The Hydra Bay – PPSE Pulls Back But TPB Emerges in Norway and Spain
One week ago the Pirate Party of Sweden (PPSE) received legal personal threats for supplying The Pirate Bay (TPB) with Internet access. They were given a week to make a decision about stopping the provision of TPB with Internet access or face a legal battle. PPSE decided to step aside and have handed the responsibility to the Pirate Party of Norway (PPNO) and the Pirate Party of Catalonia (PPCAT).
The board of the Swedish Pirate Party were threatened with a civil law suit from “Rättighetsalliansen”(Rights Alliance) and faced taking a hard decision. Whether their actions were legal or not it would have had to be proven in court if they decided to stand up and fight back.
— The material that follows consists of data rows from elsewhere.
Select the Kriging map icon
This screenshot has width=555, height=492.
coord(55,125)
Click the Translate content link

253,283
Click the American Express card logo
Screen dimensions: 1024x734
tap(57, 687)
Peter Sunde, former spokesperson of TPB explained how unfounded the legal threat was:
“Can someone here define what and/or who is TPB? It might possibly be a search engine. Possibly a gathering point on the internet. A forum. A note board. But to put TPB into a legal definition of physical or judicial person is very hard. And without such a definition it is not possible to logically or judicially claim that ‘TPB is illegal’. Possibly it could be claimed that crimes are committed through TPB, in the same way that you can claim crimes are committed on a town square” (translated)
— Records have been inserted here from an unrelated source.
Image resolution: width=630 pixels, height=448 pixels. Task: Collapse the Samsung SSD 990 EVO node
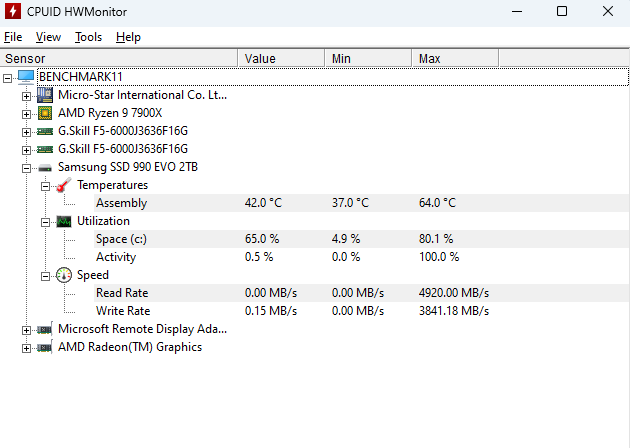tap(27, 167)
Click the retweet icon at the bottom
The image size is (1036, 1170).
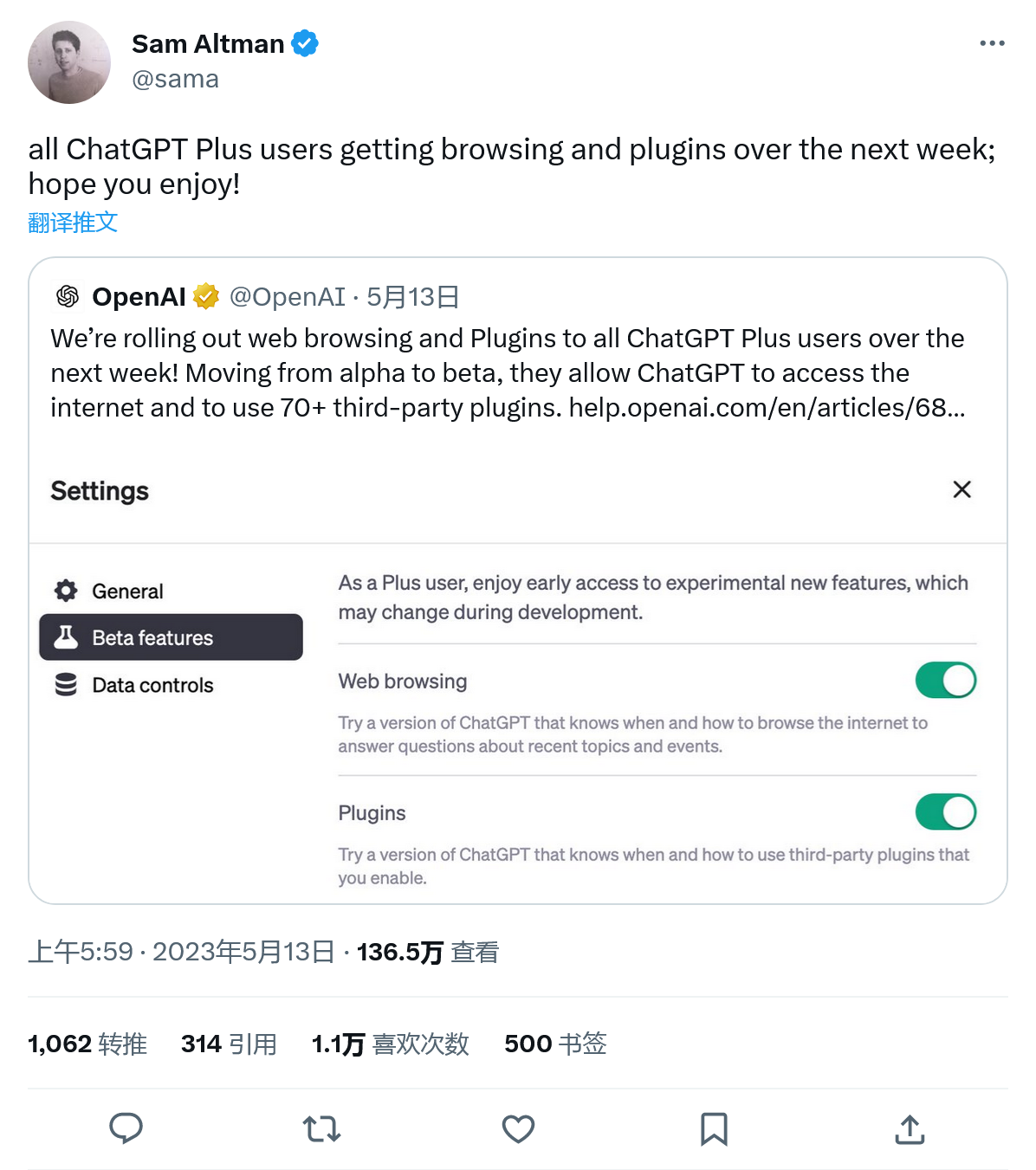(321, 1129)
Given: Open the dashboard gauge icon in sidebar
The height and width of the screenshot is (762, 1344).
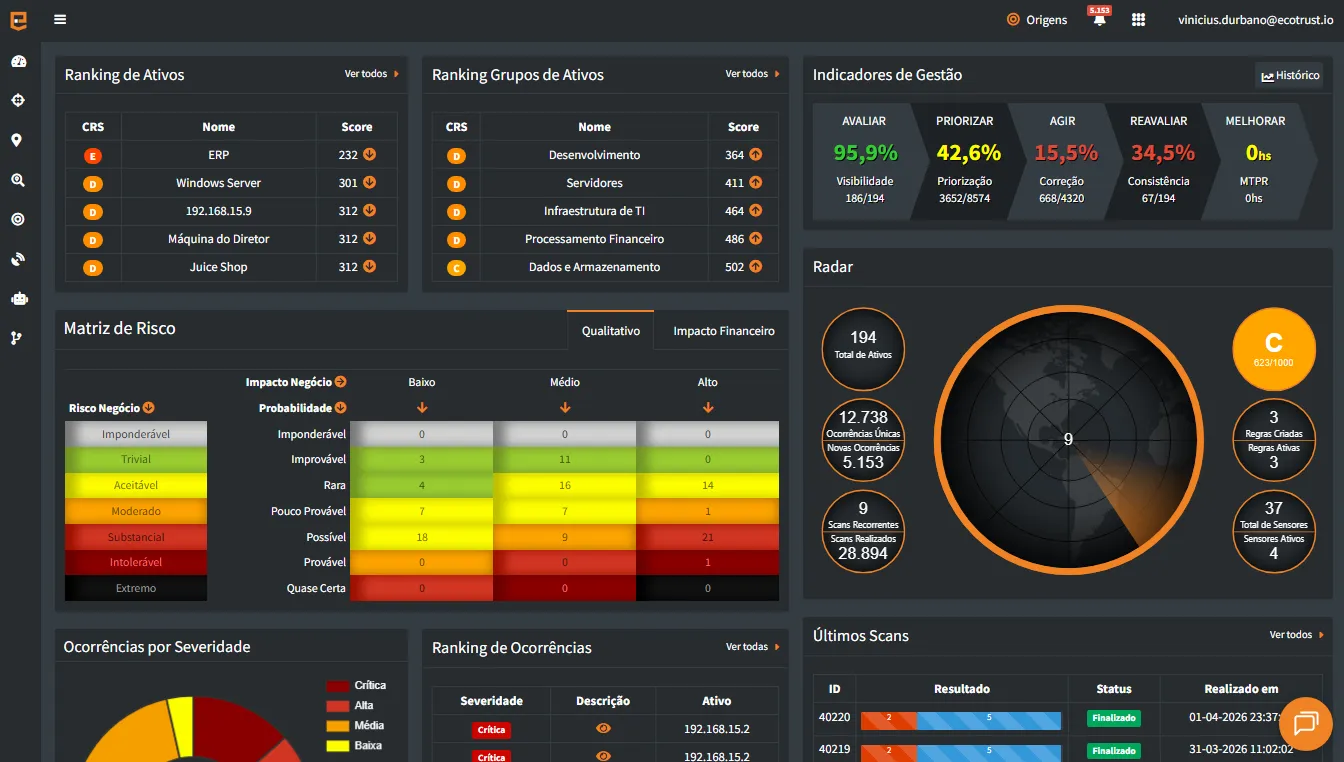Looking at the screenshot, I should pyautogui.click(x=18, y=61).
A legal fight, despite being a win or loss, would deplete PPSE of funds and take a lot of their attention and focus needed for upcoming national and European elections in 2014. If they lost the fight the board members of PPSE would have incured personal debts and possibly jail sentences affecting not just them but their families as well.
Following the news about the possible lawsuit PPSE has been in a storm of opinion. Several of the PPSE board members have received angry letters and demands for resignations for even suggesting they not take on the legal fight. On the other hand they also received much support from others standing behind them no matter what decision they decided to take. Reluctantly the Swedish Pirate Party have decided to cut their ties with TPB but this only means the fight is carried on in a different manner than expected. Anna Troberg, the leader of PPSE, says that:
“The Pirate Party has a board meeting in a few days. I will recommend the board to file a police report against the Rights Alliance for unlawful coercion. It is important to determine precisely how forgiving the system is to those who try to abuse the judicial system to silence others.”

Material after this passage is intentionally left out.